We should probably subtract the size of the flash from this, but I don't
know how to do that "elegantly". Yet another (output) parameter for
pc_memory_init()? Blech.

Or look up the end address of "system.flash" by name?

Thanks
Laszlo
Peter Maydell - Nov. 7, 2013, 9:51 p.m.
On 7 November 2013 21:38, Marcel Apfelbaum <marcel.a@redhat.com> wrote:
> Thanks Paolo,
> Let me just point out what I know (or I think I know):
> 1. Not all architectures have the behavior: "Address space that is not RAM(and friends) is for sure PCI".
>    Only x86 behaves like this (I think).

More specifically, the x86 pc behaves like this. Other
x86 based systems could in theory behave differently
(not that we actually model any, I think).

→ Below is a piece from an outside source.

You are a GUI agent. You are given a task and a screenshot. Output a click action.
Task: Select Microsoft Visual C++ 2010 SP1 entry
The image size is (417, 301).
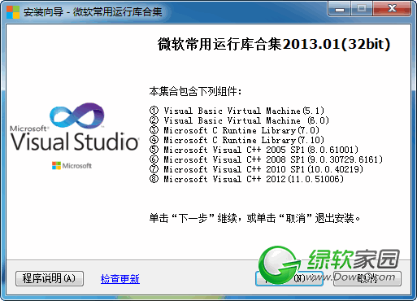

> That means that you cannot have a 64bit wide pci-hole
>    with lower priority that catches all accesses that are not for RAM(and firends).

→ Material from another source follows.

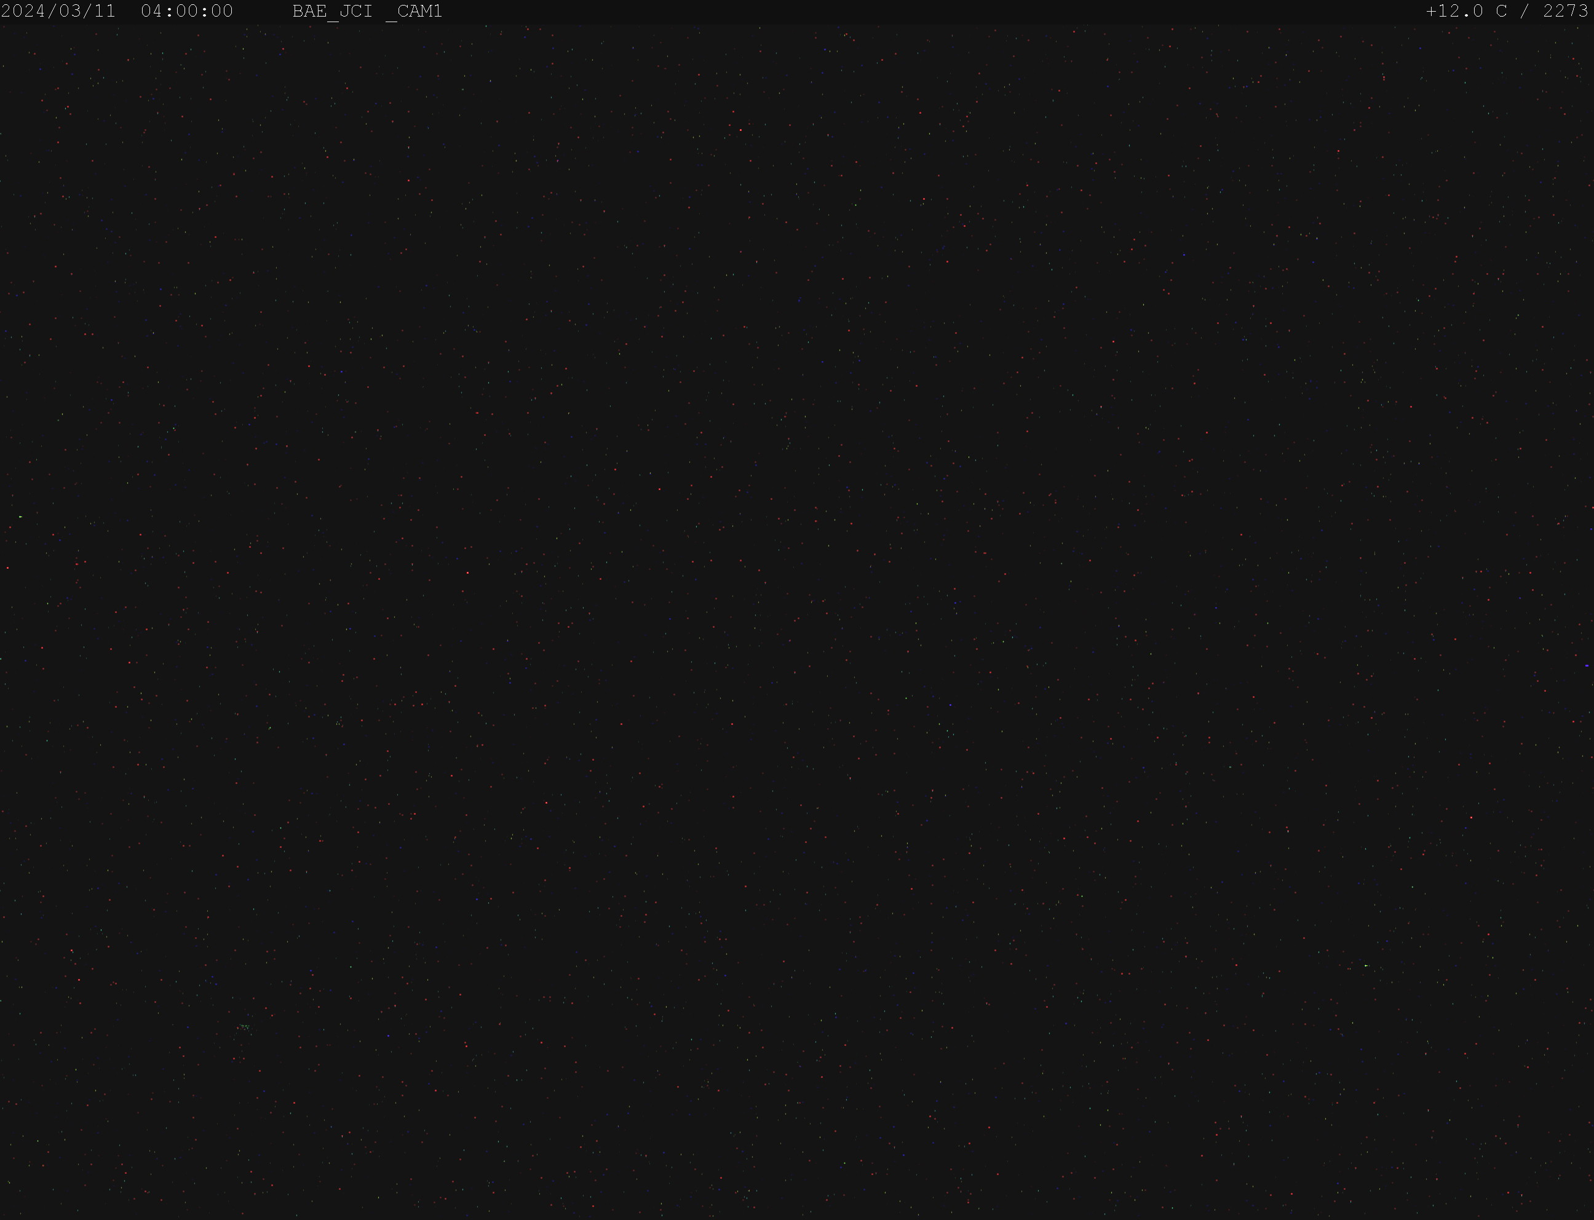Click the _CAM1 part of camera name
This screenshot has width=1594, height=1220.
pos(414,12)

...but this conclusion is wrong, because the pci-hole
region is created by the pc model. So we should create
it at the correct priority and size to give the behaviour
relative to other devices in the pc model that is required
(ie that the hardware has). This doesn't affect any other
target architecture or board.

That said, I don't know enough about the PC to know what
the exact details of the pci-hole are, so I'm not making a
statement about what the correct model is. I'm just saying
that what you do with the pci-hole and the container it lives
in and the other devices in that container is not going to
change the behaviour of any other target board.

> 2. If the above is right, and making pci-hole 64 bit wide is not an option,
>    playing with pci-holes/other-region priorities it would be just wrong,
>    it would be only to "fight" with the locality of the memory region's priority.

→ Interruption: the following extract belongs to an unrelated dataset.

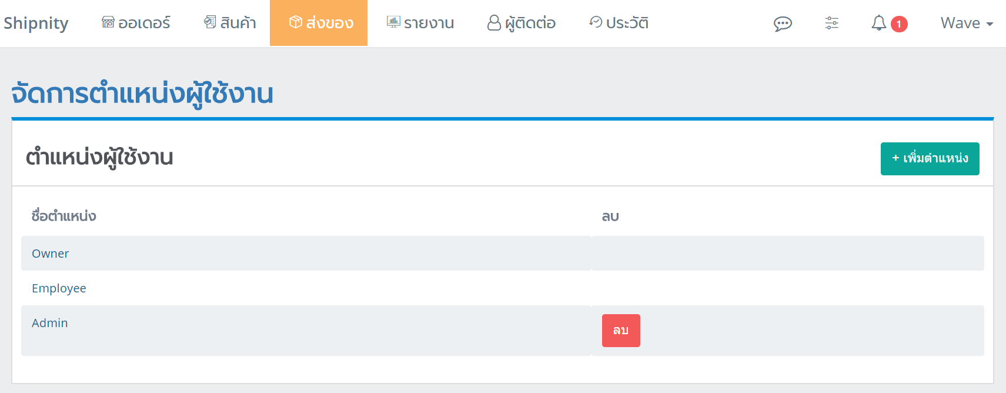Open the Employee role link

pos(59,288)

I have no idea what you mean by "fighting" here. MR priorities
apply only within a specific container region[*], to set which of
that container's children appears 'above' another. They're
totally local to the container (which in this case is part of the
PC model, not the generic PCI code) and so the PC model
can freely set them to whatever makes most sense.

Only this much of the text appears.